Aerosol is a key component in the climate system. Limited ground monitoring stations impede the acquisition of spatial and temporal aerosol concentration data. However, Remote sensing can provide wider coverage and real-time data, compensating for ground coverage constraints. In the present study, the spatial and temporal variation of Aerosol Optical Thickness (AOT) was analyzed for the Indian cities having significantly different meteorology and geographical conditions like Jaipur and Pune for the years 2020 and 2021 using the Multi-Angle Implementation of the Atmospheric Correction (MAIAC) algorithm. The seasonal mean AOT in winter, pre-monsoon, and post-monsoon are recorded as 0.56, 0.62, and 0.89, respectively, over the entire Jaipur district. However, it was recorded as 0.76, 0.62, and 0.52, respectively, over the entire Pune district. Results of the seasonal analysis indicate that Jaipur and Pune experience high loads of aerosol during post-monsoon and winter, respectively. In this context, the back trajectory, developed through the Hybrid Single-Particle Lagrangian Integrated Trajectory (HYSPLIT) model, revealed that Jaipur experiences air masses and emissions from the northern region of India during the post-monsoon. However, Pune encounters air masses from the eastern region of India in winter. The mean Angstrom exponent values at Jaipur and Pune aid in understanding the size and type of aerosol. Jaipur and Pune experience biomass burning aerosol and mixed aerosols to a greater extent, respectively. The performance of MAIAC-derived AOT was assessed using Aerosol Robotic Network (AERONET) sun-photometers derived AOT at Jaipur and Pune with coefficient of determination (R2) values of 0.88 and 0.71 and Root Mean Squared Error (RMSE) values of 0.1338 and 0.1869, respectively.

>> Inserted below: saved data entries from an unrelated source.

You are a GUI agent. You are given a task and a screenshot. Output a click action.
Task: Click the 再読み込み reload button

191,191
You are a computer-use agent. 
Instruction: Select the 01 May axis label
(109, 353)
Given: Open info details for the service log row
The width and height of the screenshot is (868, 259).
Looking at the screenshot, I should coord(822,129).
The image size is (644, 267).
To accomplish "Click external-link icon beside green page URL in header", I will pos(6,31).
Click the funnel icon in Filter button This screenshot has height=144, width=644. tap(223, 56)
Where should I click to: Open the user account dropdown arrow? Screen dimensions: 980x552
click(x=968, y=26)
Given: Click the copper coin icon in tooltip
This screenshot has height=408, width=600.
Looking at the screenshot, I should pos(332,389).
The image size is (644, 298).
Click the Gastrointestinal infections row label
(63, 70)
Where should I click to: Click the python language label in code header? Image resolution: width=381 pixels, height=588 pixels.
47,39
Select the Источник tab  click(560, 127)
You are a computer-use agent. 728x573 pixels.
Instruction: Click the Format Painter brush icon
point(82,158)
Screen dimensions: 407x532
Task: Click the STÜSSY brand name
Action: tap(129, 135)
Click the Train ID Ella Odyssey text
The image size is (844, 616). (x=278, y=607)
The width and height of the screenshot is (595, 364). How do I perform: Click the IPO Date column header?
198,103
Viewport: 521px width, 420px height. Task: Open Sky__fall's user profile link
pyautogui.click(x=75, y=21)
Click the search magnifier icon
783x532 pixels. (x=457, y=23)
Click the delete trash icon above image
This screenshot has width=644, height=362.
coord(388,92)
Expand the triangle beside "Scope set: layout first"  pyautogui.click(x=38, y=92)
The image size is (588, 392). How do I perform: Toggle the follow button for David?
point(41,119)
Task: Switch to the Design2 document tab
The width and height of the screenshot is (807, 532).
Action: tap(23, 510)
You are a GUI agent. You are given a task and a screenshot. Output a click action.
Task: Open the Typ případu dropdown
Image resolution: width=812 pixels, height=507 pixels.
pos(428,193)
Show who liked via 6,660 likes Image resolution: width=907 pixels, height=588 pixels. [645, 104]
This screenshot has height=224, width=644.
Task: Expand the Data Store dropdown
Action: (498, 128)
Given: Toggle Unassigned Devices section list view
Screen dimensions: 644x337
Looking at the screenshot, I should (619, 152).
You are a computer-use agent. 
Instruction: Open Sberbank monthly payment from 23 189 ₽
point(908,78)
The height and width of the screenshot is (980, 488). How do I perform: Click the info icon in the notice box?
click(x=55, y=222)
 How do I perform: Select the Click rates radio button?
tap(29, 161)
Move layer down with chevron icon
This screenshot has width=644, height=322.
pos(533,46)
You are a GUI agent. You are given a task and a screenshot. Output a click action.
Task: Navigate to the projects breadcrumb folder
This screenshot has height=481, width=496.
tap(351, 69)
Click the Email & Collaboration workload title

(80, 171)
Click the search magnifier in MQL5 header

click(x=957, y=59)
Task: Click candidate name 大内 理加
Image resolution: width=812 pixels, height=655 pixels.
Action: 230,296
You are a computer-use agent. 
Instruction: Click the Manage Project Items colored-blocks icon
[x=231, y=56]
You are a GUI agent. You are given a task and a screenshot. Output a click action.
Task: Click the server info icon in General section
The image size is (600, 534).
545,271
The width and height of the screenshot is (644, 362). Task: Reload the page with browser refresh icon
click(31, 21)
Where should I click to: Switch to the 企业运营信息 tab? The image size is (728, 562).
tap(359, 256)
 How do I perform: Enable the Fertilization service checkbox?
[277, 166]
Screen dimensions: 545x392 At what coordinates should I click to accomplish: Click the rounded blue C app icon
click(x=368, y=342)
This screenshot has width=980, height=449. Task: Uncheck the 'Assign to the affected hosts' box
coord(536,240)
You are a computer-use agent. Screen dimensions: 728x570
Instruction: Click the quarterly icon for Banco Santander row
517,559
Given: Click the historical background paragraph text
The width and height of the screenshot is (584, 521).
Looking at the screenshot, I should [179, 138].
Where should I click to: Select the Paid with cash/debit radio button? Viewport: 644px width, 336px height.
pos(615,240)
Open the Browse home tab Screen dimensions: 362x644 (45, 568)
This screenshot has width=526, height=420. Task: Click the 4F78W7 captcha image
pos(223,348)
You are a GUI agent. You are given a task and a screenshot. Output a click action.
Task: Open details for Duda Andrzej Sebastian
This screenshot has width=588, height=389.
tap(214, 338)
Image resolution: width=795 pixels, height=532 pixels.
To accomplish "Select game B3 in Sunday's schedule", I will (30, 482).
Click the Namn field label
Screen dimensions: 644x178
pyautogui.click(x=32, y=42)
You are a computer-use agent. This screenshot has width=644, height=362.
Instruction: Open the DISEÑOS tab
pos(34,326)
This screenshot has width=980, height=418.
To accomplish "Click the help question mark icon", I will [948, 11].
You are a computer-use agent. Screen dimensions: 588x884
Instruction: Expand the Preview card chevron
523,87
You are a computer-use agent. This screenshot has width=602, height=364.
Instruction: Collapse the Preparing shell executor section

利用高空间分辨率 MODIS-MAIAC 算法和 HYSPLIT 轨迹模型得出的气溶胶光学厚度的时空动态变化
气溶胶是气候系统的关键组成部分。有限的地面监测站阻碍了气溶胶浓度空间和时间数据的获取。然而,遥感技术可以提供更广泛的覆盖范围和实时数据,弥补地面覆盖范围的限制。本研究采用大气校正多角度实施(MAIAC)算法,分析了 2020 年和 2021 年印度城市气溶胶光学厚度(AOT)的时空变化,这些城市(如斋浦尔和浦那)的气象和地理条件明显不同。整个斋浦尔地区冬季、季风前和季风后的季节平均 AOT 分别为 0.56、0.62 和 0.89。而整个浦那地区的平均 AOT 分别为 0.76、0.62 和 0.52。季节性分析结果表明,斋浦尔和浦那在季风后和冬季的气溶胶负荷较高。在这种情况下,通过混合单粒子拉格朗日综合轨迹(HYSPLIT)模型开发的后向轨迹显示,斋浦尔在季风过后会遇到来自印度北部地区的气团和排放物。然而,浦那在冬季会遇到来自印度东部地区的气团。斋浦尔和浦那的平均埃格斯托指数值有助于了解气溶胶的大小和类型。斋浦尔和浦那的生物质燃烧气溶胶和混合气溶胶分别较多。使用气溶胶机器人网络(AERONET)太阳光度计得出的斋浦尔和浦那气溶胶指数对 MAIAC 得出的 AOT 的性能进行了评估,其判定系数 (R2) 值分别为 0.88 和 0.71,均方根误差 (RMSE) 值分别为 0.1338 和 0.1869。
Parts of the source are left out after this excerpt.